# Work to do
Gather every line of the records below that contains the word "dimensions", treating uppercase and lowercase as different.

# Dataset
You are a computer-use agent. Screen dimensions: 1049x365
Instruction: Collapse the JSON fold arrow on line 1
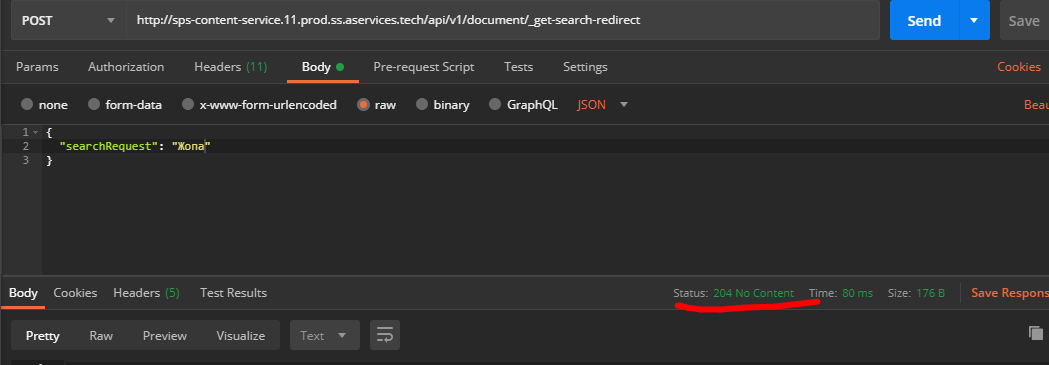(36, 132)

--

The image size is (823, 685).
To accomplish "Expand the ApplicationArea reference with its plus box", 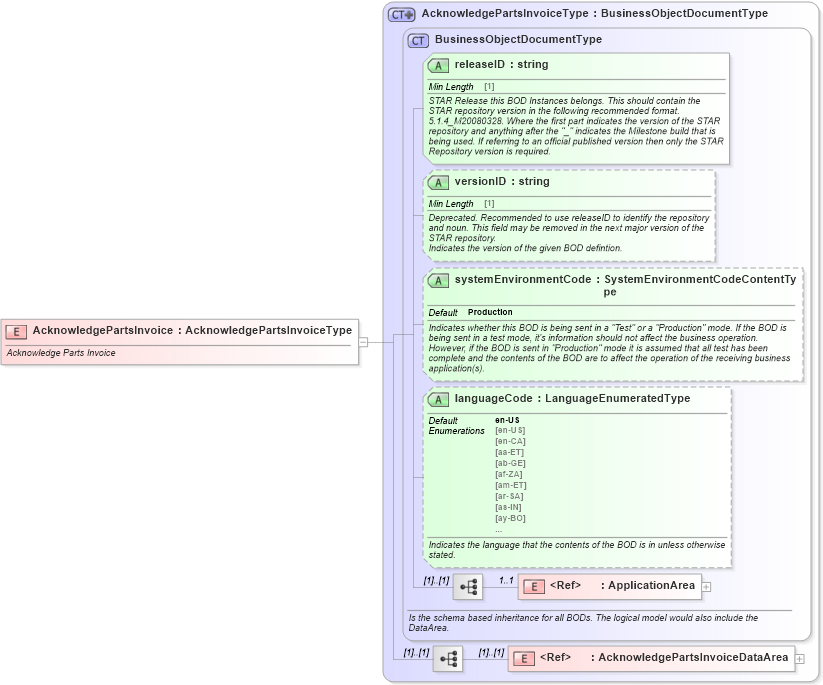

# Answer to the problem
You are a computer-use agent. Screen dimensions: 1049x365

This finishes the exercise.